Facebook: Chesapeake Bay Outdoors
Location: Bay Bridge Tunnel to the Bay Bridge, Chesapeake Bay (Maryland/Virginia)
Tides: Cobia don’t have very big swim bladders so they don’t like a lot of water movement because they have a harder time getting around. Because of this, you can catch them the best at the beginning or the end of the current cycle. The time of the day doesn’t matter but the first hour and a half of either tidal direction is when it’s the best. In some parts of the bay where the tide runs hard, slack tide is the best time to target Cobia.
Approach: Cobia are structure and bait oriented. When searching for these fish, Capt. Damon often looks for flat bottom with structure, especially during the spawning months. When Cobia are feeding on small bluefish, that’s often how we come across them. A lot of times, Capt. Damon has been fishing for bluefish and caught small Cobia which inspired him to make his own baits (before discovering the Hogy Perfect Tubes) to target the large Cobia under the bait balls. Aside from bait, the fish finder plays an important role as well. They will often look in shallow water (20 to 30-feet) for structure. The Cobia themselves aren’t the easiest to pick up no the fish finder because of their small swim bladders, which cause their markings to be smaller. There are also some historic areas where cobia are commonly found that often act as a starting point.
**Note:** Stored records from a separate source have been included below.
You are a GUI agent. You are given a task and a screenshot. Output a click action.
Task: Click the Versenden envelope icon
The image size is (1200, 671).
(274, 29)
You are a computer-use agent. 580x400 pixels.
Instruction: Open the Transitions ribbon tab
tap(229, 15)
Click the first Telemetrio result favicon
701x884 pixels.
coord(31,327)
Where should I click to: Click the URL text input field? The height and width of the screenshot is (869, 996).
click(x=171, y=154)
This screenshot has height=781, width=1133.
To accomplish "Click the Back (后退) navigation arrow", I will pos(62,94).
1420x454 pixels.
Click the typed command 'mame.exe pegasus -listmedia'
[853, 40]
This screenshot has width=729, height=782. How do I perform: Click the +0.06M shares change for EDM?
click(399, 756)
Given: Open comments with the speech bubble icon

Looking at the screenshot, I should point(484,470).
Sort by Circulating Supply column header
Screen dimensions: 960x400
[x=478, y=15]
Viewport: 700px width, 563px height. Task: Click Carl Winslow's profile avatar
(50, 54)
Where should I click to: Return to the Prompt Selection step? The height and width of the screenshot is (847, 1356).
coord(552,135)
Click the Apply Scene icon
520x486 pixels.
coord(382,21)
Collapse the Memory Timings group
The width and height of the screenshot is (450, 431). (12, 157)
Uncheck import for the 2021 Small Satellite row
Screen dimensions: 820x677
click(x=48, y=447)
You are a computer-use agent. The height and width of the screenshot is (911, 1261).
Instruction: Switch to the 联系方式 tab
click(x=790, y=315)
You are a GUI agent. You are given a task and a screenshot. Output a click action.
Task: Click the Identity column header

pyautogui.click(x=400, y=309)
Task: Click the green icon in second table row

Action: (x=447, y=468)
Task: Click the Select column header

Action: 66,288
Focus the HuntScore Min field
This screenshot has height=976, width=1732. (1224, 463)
Rigging/Lure Selection: 24" Perfect Tubes
Why This Bait? One of their favorite baits are eels and that’s the idea behind the tube, you’re imitating an eel. They’re feeding on bluefish but they can’t resist the tubes. There is something about this region that really attracts the Cobia to these lures. Capt. Damon has tried trolling the perfect tubes others area for Cobia but it doesn’t work as well. He has found that the Perfect Tubes work better than live bait, which is uncommon.
Colors: Wine, Bubblegum, White
Retrieve: Capt. Damon has had the most success while trolling 2 to 3.5-knots. He rigs the boat with inline planers and some inline sinkers. The combination of planers and weights ensures that the baits are always down, regardless of speed. The planers are best when the speed is up and the weights are best when the speed is down. It’s uncommon to troll with both planers and weights but it helps Capt. Damon change ranges in the water column through speed.
Rod: Ugly Stik 30-50lb class rods, medium/medium heavy, 6.5’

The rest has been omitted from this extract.